Sage HQ in Newcastle

Sage Group plc, the Newcastle-based FTSE 100 global software business, said its total revenue increased by 10% to £612 million in its first quarter, with all regions contributing to growth.

Sage sells accounting, finance, HR and payroll technology for small and medium-sized businesses.

In a trading update for the three months ended 31 December 2024, Sage said: “In North America, revenue increased by 11% to £279m, with a good performance from Sage Intacct together with continued growth in Sage 50 and Sage 200.

“In the UKIA region, revenue grew by 9% to £176m, driven by Sage Intacct together with cloud solutions for small businesses (including Sage Accounting and Sage Payroll), alongside further growth in Sage 50 and Sage 200. In Europe, revenue increased by 8% to £157m, with a strong performance across our accounting, HR and payroll solutions.

“Sage Business Cloud revenue increased by 13% to £502m, driven by balanced growth from both new and existing customers, including cloud native revenue growth of 22% to £208m (Q1 24: £170m).

“Recurring revenue grew by 10% to £595m (Q1 24: £540m), reflecting continued momentum in Annualised Recurring Revenue (ARR) during the quarter. Software subscription revenue grew by 12% to £509m (Q1 24: £455m) resulting in subscription penetration of 83% (Q1 24: 82%).

“On an organic basis (excluding the impact of M&A), total revenue increased by 9% to £611m (Q1 24: £560m), while recurring revenue increased by 10% to £594m (Q1 24: £542m) …

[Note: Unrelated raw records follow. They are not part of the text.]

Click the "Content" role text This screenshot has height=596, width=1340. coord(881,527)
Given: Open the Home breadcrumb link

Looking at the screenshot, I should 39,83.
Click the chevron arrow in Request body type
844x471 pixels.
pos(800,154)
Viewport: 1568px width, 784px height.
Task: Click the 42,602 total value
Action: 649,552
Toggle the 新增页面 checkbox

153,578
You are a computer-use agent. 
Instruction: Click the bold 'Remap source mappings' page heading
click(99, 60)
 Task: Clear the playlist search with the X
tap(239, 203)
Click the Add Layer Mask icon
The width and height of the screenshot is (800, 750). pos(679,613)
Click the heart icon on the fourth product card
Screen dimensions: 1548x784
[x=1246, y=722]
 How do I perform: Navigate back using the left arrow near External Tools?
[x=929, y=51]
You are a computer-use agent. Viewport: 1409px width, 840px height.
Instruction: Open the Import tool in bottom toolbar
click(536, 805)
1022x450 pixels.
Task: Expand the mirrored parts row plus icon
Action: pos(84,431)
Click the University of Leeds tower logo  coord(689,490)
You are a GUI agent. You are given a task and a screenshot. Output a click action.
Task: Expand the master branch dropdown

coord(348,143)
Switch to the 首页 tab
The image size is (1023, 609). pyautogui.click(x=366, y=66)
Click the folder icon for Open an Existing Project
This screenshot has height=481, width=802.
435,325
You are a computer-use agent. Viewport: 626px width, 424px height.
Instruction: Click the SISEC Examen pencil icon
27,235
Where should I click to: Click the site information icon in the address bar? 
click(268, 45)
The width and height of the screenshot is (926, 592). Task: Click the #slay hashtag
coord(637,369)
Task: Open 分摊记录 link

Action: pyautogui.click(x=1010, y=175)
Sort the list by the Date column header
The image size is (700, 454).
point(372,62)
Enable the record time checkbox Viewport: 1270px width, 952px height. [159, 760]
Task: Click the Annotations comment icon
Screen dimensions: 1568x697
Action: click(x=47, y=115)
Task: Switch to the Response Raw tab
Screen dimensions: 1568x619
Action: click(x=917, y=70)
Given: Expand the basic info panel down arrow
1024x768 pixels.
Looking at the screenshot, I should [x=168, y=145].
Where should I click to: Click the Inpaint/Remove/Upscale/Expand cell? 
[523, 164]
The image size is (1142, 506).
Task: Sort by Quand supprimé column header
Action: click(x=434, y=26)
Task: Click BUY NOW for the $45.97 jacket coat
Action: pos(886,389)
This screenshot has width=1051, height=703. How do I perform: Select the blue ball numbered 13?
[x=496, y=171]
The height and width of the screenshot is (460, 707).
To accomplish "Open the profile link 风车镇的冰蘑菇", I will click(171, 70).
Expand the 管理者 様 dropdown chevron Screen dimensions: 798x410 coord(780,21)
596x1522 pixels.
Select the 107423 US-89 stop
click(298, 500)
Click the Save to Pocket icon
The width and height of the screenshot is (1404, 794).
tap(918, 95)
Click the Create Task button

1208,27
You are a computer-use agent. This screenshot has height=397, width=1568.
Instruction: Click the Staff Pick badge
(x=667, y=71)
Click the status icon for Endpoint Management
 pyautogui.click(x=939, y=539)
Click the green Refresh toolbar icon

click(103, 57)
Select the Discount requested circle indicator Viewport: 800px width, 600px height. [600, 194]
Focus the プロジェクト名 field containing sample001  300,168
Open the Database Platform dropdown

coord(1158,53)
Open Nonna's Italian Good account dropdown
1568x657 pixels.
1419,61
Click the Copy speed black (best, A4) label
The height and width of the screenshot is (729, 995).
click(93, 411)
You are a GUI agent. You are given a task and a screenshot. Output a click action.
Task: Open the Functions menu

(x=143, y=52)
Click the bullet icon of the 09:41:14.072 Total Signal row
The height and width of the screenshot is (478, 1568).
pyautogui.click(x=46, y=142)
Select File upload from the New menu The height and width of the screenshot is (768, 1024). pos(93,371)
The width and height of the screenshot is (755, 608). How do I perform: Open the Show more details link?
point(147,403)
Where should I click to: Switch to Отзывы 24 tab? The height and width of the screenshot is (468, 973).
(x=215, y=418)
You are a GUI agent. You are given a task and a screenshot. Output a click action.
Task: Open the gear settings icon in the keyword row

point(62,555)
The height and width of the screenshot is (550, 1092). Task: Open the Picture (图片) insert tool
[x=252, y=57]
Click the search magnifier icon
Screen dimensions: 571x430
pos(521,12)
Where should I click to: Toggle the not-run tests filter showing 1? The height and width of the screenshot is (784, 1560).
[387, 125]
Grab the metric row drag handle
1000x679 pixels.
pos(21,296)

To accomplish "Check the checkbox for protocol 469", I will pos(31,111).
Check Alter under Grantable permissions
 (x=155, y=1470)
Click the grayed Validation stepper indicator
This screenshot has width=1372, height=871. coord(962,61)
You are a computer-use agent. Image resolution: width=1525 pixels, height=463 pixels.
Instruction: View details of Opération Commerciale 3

“Sterling strengthened against the US dollar and other international currencies compared with the prior period, leading to an exchange rate headwind.”

Sage Chief Financial Officer Jonathan Howell said: “Sage has made a strong start to the year, achieving broad-based revenue growth in line with expectations, despite the ongoing macroeconomic uncertainty.

“We’re innovating across our platform to deliver productivity and insights to small and mid-sized businesses, transforming their workflows through our products and AI-powered solutions.

“We reiterate our guidance for the full year, as set out in our FY24 results announcement, as we continue to focus on efficiently scaling the Group.”